I teach very capable math students who are usually taking some form of calculus. However, their high level of math proficiency does not make them immune to making careless errors on SAT math questions. Careless math mistakes can be very costly. For example, on the January 2013 SAT one error reduced a student’s overall math score by -30 points and two errors reduced a student’s overall math score by – 50 points.

One of my top math students recently missed the following Level 3 problem:

At a certain local supermarket, Rhea paid $6.40 for 4 pounds of watermelons and 2 pounds of pears, while Morgan paid $8.80 for 4 pounds of watermelons and 4 pounds of pears. At these rates, what is the cost, in dollars of 3 pounds of pears?

(A) $1.20

(B) $2.40

(C) $3.60

(D) $4.80

(E) $7.60

My student correctly calculated that a pound of pears costs $1.20. So with the clock ticking away, he answered (A) and moved on the next question. Take another look at the question. The question asked students for the cost, in dollars, for “3 pounds of pears.” The correct answer is therefore $3.60 or (C). My student made a very common mistake. He calculated the unit cost and then failed to remember how many units the question asked for. Note that the always-clever College Board test writers provided an answer for students who calculated the cost of 1 pound of pears.
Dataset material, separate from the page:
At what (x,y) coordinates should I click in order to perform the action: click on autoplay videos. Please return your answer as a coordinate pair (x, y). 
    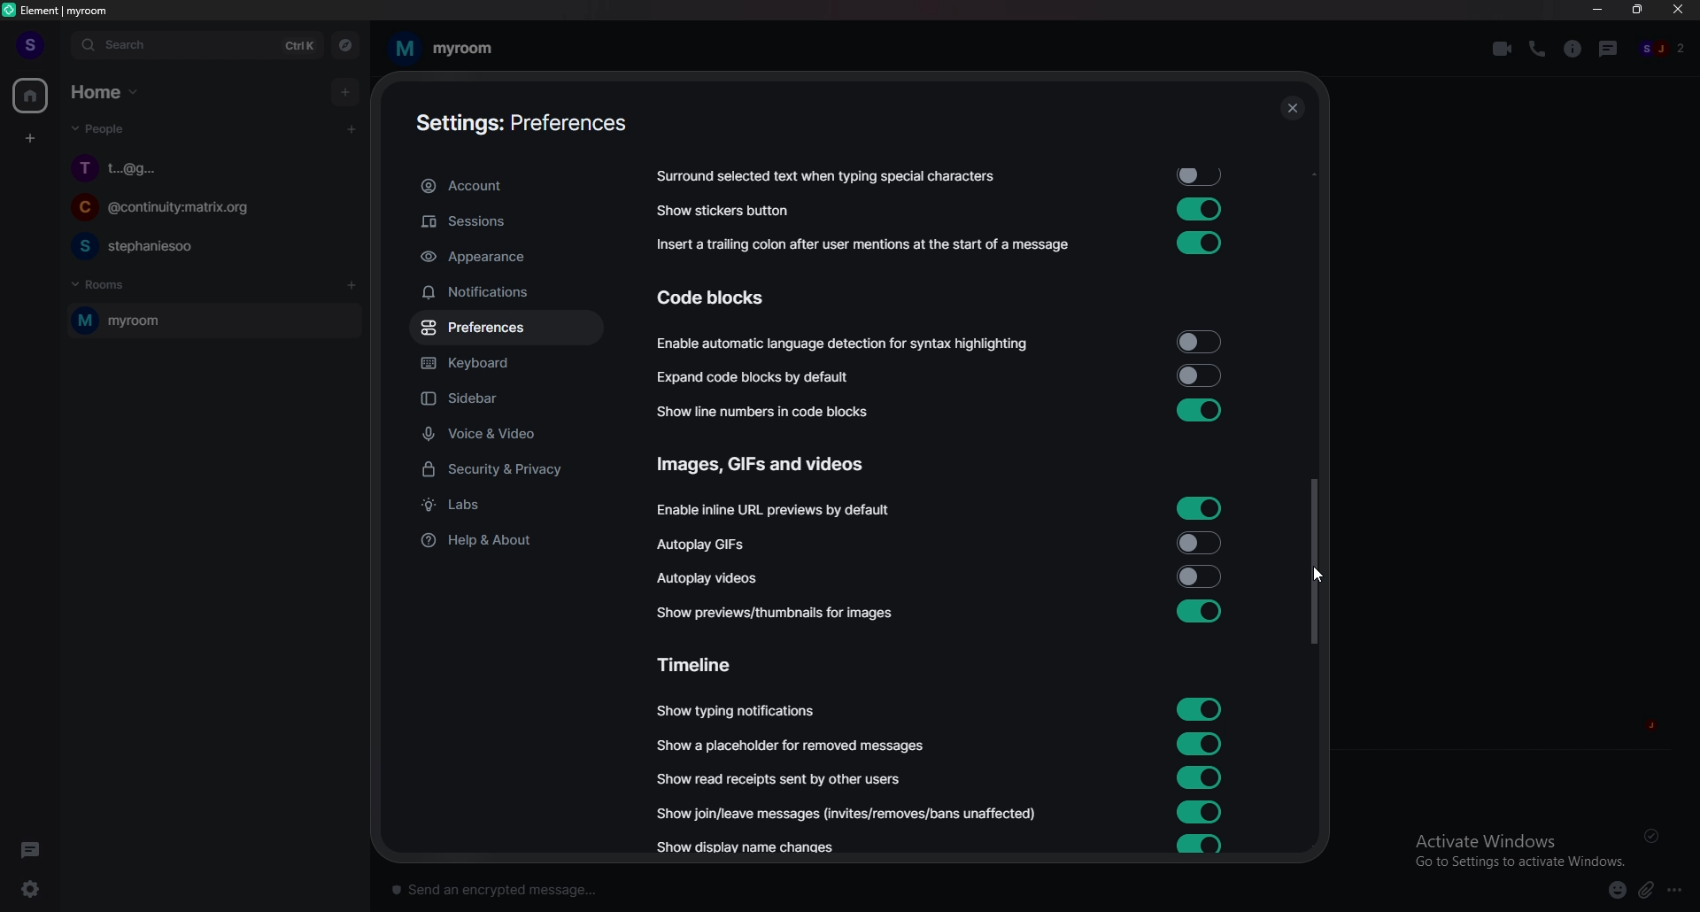
    Looking at the image, I should click on (708, 576).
Careless errors are surprisingly common. I have had students calculate X when the question called for 2X and calculate the area of a geometric figure when the question called for the perimeter of the figure. In order to eliminate this type of careless error I teach my students to underline or circle what the question is specifically asking for. So for this question a meticulous math student would circle or underline “3 pounds of pears.”